**What the task asks**
In how many lines of the listing below does "avatar" appear? Give only the figure.
:: Given entries ::
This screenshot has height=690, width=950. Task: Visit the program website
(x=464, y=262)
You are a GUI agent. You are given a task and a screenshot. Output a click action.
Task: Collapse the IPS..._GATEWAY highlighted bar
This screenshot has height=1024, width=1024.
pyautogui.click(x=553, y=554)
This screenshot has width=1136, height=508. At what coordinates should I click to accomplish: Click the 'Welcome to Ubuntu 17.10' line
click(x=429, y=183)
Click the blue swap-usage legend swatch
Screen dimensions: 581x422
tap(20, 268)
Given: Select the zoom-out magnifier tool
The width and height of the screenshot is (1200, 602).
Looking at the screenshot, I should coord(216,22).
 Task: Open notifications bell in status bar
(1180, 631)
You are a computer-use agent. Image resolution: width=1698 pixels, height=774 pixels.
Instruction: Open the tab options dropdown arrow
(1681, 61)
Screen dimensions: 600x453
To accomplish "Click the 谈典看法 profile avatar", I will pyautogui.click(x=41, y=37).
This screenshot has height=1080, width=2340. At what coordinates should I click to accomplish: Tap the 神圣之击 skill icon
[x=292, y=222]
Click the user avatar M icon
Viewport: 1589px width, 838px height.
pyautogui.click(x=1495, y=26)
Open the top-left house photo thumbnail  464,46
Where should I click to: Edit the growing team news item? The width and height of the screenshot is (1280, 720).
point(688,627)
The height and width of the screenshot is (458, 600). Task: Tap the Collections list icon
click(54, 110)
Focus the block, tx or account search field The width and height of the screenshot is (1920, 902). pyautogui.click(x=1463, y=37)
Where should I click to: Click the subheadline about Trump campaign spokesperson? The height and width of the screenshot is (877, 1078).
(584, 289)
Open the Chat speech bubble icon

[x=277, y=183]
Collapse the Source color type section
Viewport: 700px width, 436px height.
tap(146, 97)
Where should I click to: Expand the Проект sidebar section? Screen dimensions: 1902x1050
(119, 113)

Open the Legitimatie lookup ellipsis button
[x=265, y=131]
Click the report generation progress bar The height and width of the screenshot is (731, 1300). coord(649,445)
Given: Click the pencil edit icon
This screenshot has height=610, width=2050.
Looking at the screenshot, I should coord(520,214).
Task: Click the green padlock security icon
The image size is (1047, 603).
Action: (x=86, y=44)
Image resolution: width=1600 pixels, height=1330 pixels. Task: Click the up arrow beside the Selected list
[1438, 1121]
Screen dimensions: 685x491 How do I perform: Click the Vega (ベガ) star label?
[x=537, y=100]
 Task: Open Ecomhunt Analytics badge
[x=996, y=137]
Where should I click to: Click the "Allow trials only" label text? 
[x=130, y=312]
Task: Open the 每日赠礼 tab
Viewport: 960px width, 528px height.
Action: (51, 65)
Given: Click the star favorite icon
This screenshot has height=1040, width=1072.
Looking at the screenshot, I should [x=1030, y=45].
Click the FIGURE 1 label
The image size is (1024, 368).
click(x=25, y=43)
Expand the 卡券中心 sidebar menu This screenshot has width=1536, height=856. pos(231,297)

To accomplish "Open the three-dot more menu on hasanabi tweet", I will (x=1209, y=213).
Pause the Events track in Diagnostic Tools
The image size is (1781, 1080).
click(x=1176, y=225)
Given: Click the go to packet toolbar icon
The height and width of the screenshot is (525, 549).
:::
**Solution to this exercise**
2